▶ **Text block**
= = =
Meet Natalie Batalha, the Explorer Who’s Searching for Planets Across the Universe

The Kepler mission’s project scientist, she has guided the discovery of thousands of planets

Natalie Batalha
Natalie Batalha Timothy Archibald

When Natalie Batalha was growing up in Northern California, she told her mother she wanted to be a philosopher—“looking for meaning in life,” she says today, with an ironic smile. At the University of California, Berkeley, she started out as a business major, but switched to physics after learning that natural phenomena can be modeled mathematically. “I was moved that the universe could be described in numbers,” she recalls.

She got a taste of scientific discovery during an internship at the Wyoming Infrared Observatory, where she was tasked with making sense of puzzling data on a young star with a rotating disk of gas and dust. In finding the solution, she later recalled, “I got to see something that no other human had ever seen before.”

Batalha and her husband, Celso Batalha, are both astrophysicists. They raised their four children to appreciate what she calls “the most important part of science, a sense of wonder and of the beauty of nature.” It worked well enough that their oldest daughter, Natasha, earned her doctorate in astrophysics and astrobiology in June.
= = =
▶ **Data excerpts**
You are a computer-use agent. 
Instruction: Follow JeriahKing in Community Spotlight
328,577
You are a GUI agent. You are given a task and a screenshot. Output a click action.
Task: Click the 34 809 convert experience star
= = =
▶ **Actions to take**
1. In the Natalie Batalha profile, rewrite the stretch from "Batalha and her" through "astrobiology in June." with "astrophysicists" changed to "astronomers".
2. According to the Natalie Batalha profile, why did she switch from business to physics at Berkeley? Answer in one to three sentences.

▶ **Activity answers**
1.
Batalha and her husband, Celso Batalha, are both astronomers. They raised their four children to appreciate what she calls “the most important part of science, a sense of wonder and of the beauty of nature.” It worked well enough that their oldest daughter, Natasha, earned her doctorate in astrophysics and astrobiology in June.

2. She switched after learning that natural phenomena can be modeled mathematically. She recalls being moved that the universe could be described in numbers.